* **WORKING DATA**
=======
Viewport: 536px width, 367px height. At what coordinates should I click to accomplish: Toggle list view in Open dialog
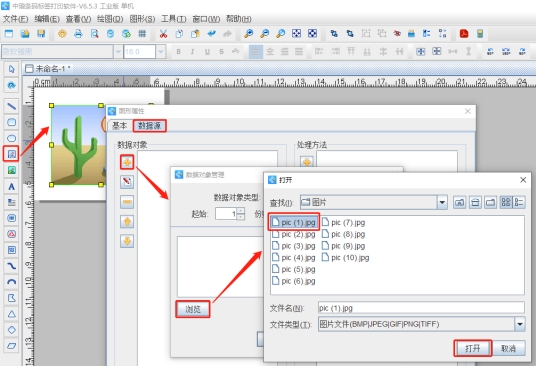(x=519, y=202)
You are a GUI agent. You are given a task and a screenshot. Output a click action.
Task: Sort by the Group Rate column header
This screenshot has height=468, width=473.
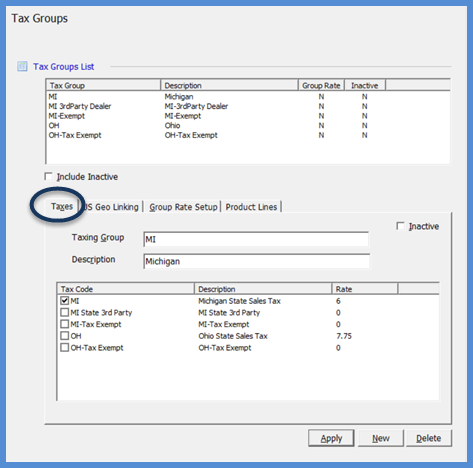pyautogui.click(x=321, y=85)
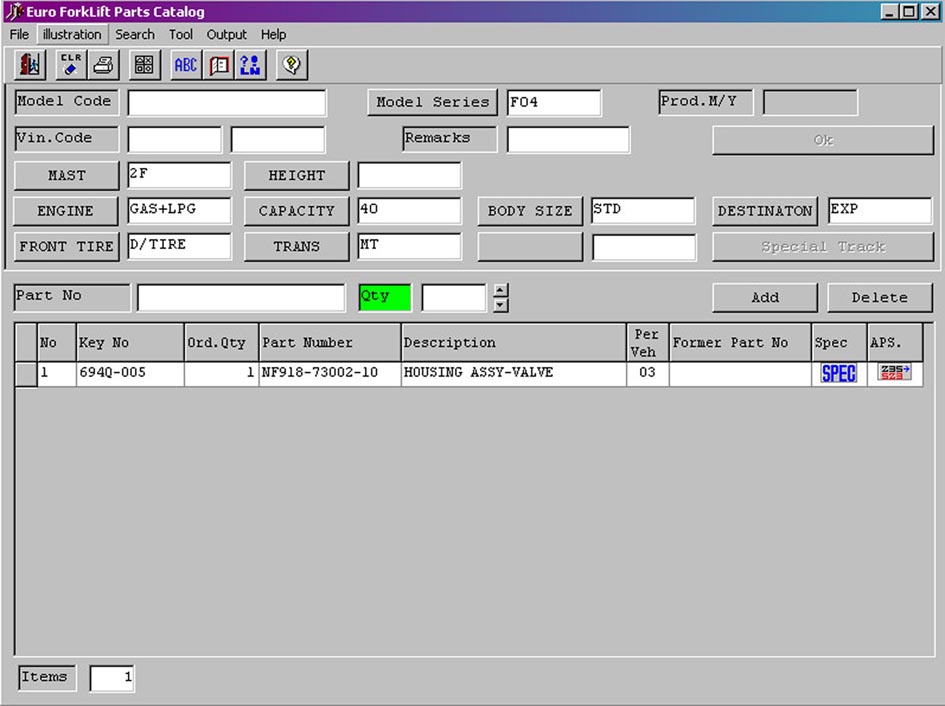Decrease Qty with the down arrow
This screenshot has height=706, width=945.
[x=501, y=305]
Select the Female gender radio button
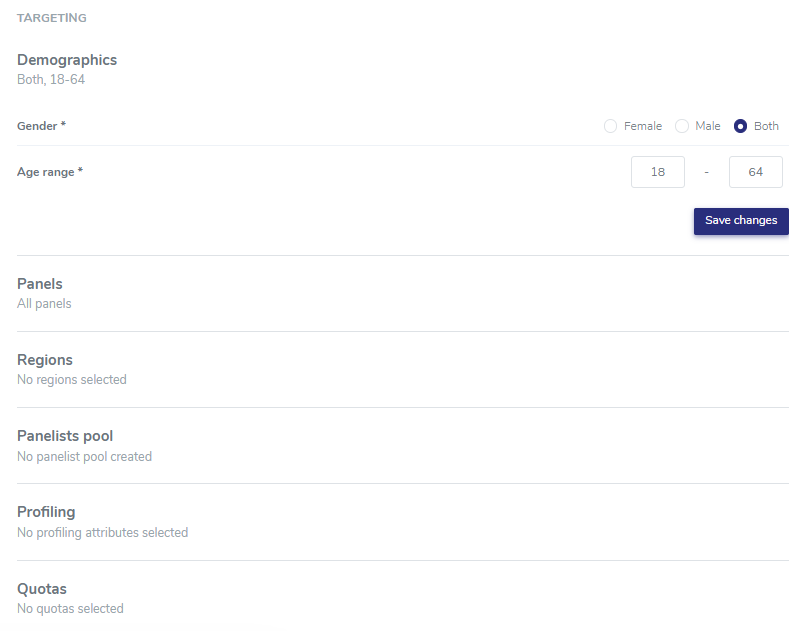 coord(611,126)
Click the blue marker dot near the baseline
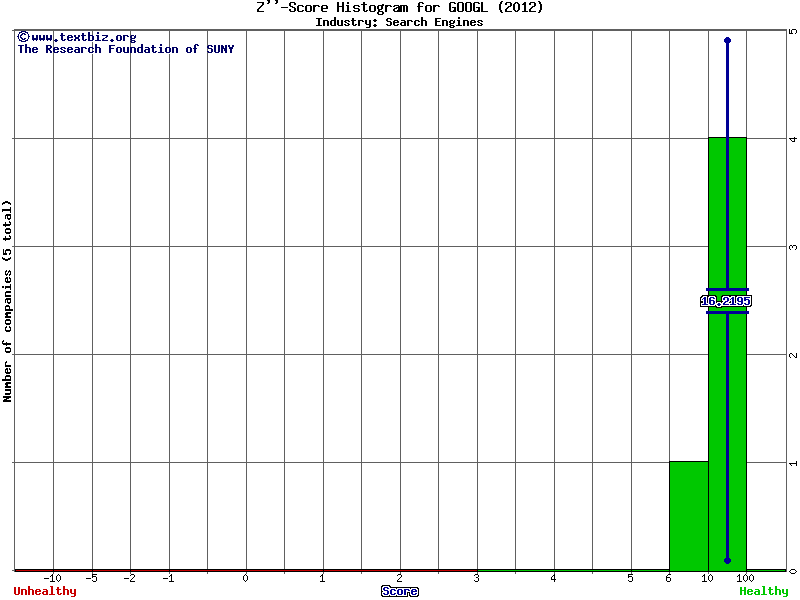The image size is (800, 600). pyautogui.click(x=727, y=561)
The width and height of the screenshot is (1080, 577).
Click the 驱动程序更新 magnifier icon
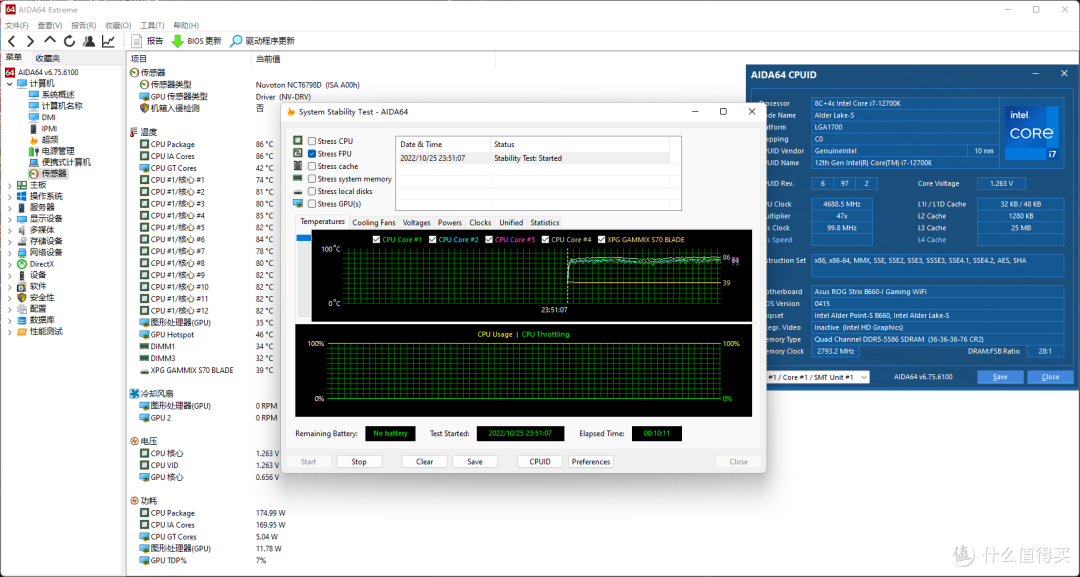coord(236,41)
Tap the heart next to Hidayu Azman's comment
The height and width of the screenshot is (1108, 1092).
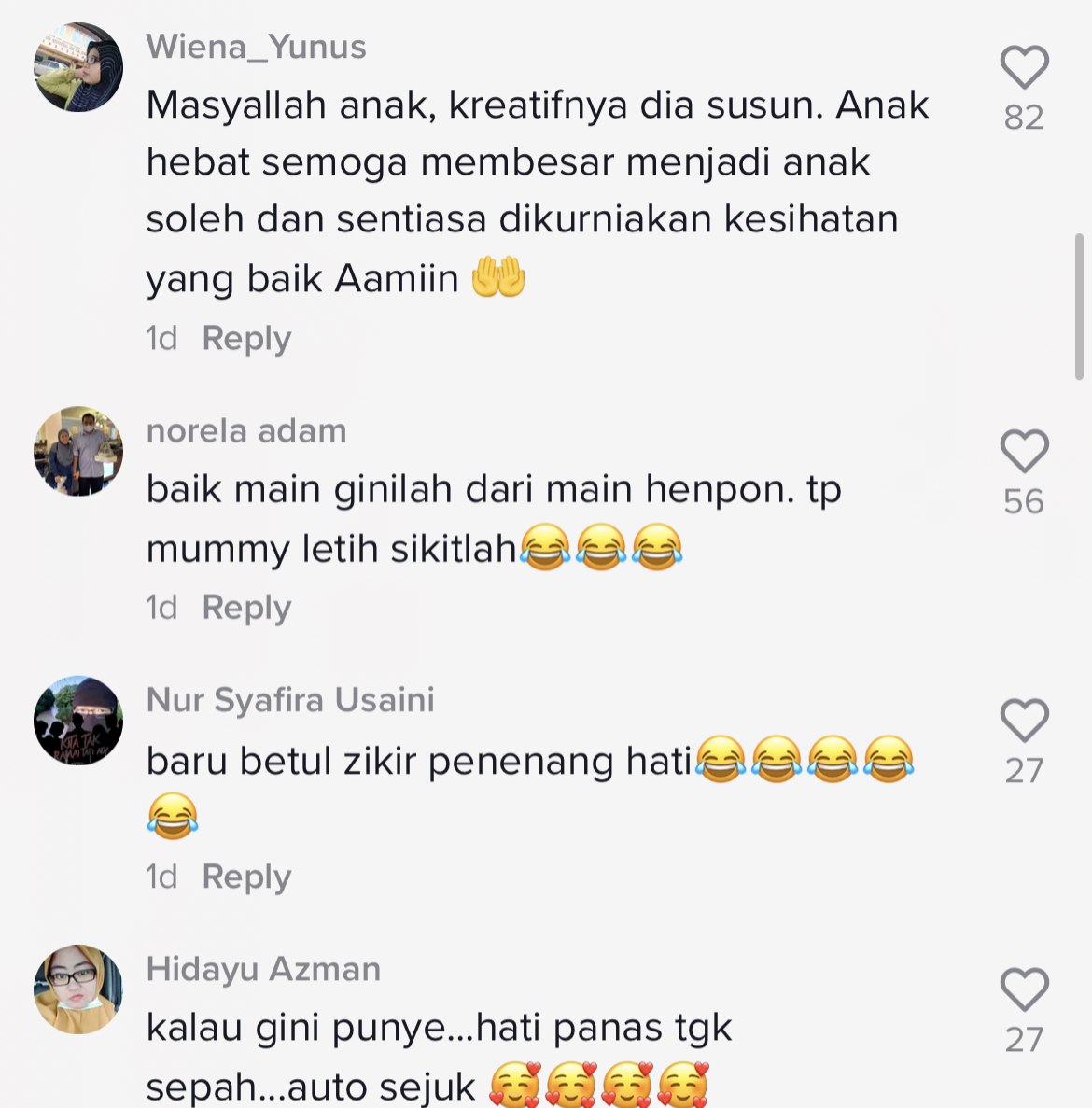point(1024,989)
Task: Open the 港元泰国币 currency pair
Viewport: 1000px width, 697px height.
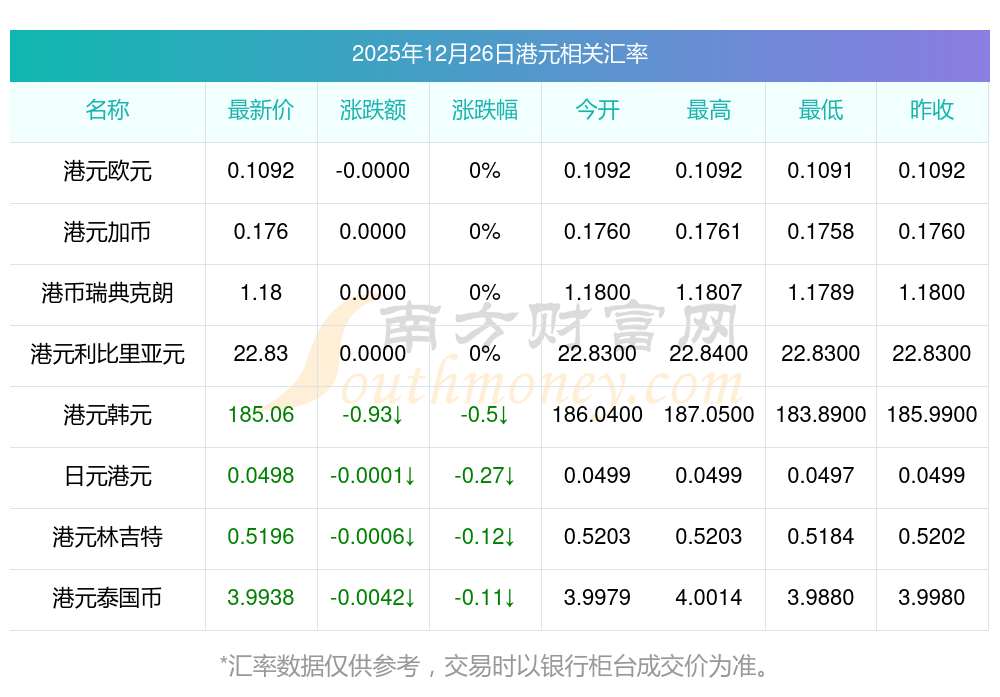Action: tap(107, 598)
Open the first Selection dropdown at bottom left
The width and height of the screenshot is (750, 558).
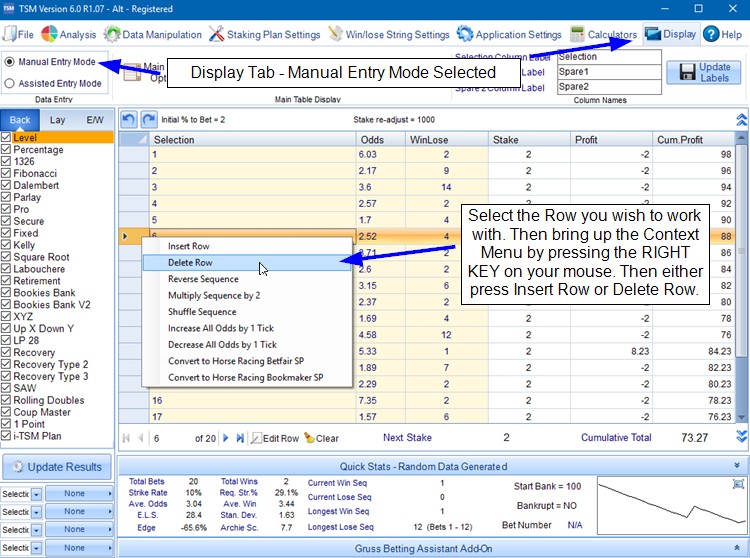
=======
* **INSTRUCTIONS TO FOLLOW**
Those lines of the records above that run from the one containing "Select the Female gender radio button" through the one containing "Tap the heart next to Hidayu Azman's comment" should be returned exactly, with no pictures among them.

* **RESPONSE TO THE TASK**
Select the Female gender radio button
 coord(611,126)
Click the blue marker dot near the baseline
The image size is (800, 600). pyautogui.click(x=727, y=561)
The width and height of the screenshot is (1080, 577).
Click the 驱动程序更新 magnifier icon
coord(236,41)
Tap the heart next to Hidayu Azman's comment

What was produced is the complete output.